- **Provided material**:
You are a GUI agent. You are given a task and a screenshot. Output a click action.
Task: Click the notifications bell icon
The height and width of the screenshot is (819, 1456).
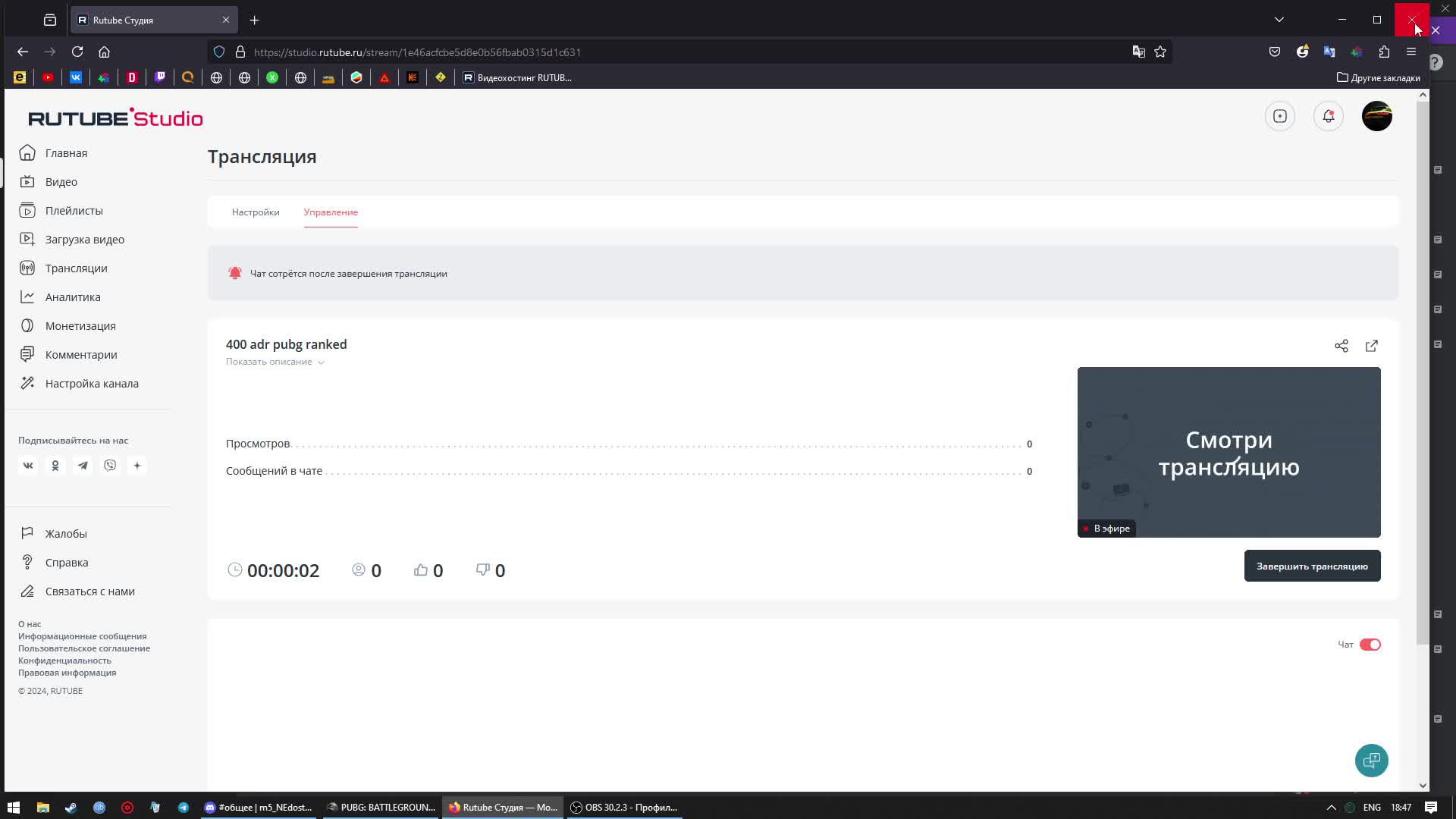[x=1328, y=116]
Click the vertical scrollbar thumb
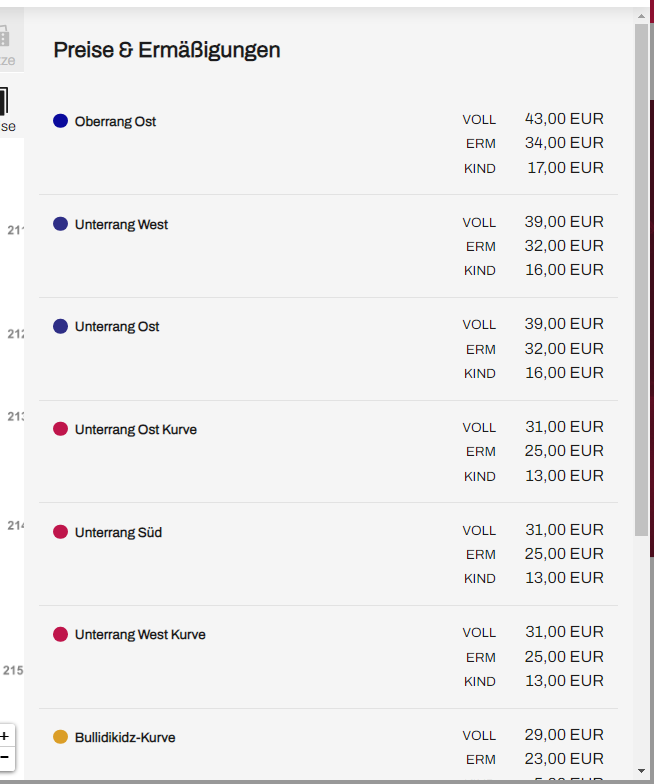The width and height of the screenshot is (654, 784). tap(642, 280)
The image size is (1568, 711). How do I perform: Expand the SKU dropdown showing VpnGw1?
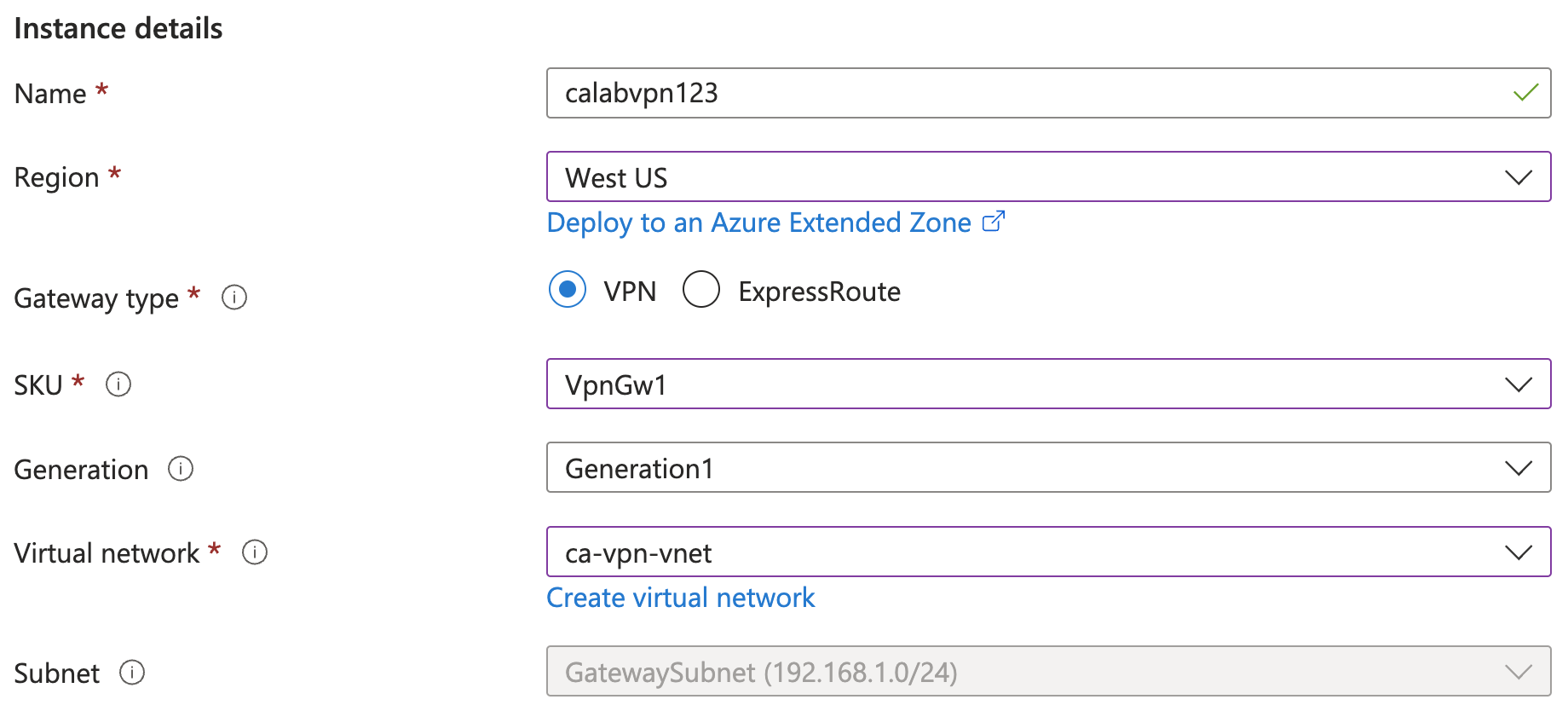[1048, 384]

- **What the exercise asks**:
Please render the stretch from the start of the material through the line containing "[x=1328, y=116]" as a JSON list of strings, one string per line, with blank lines omitted. Leave the pictures out.

- **Response to the exercise**:
[
  "You are a GUI agent. You are given a task and a screenshot. Output a click action.",
  "Task: Click the notifications bell icon",
  "The height and width of the screenshot is (819, 1456).",
  "[x=1328, y=116]"
]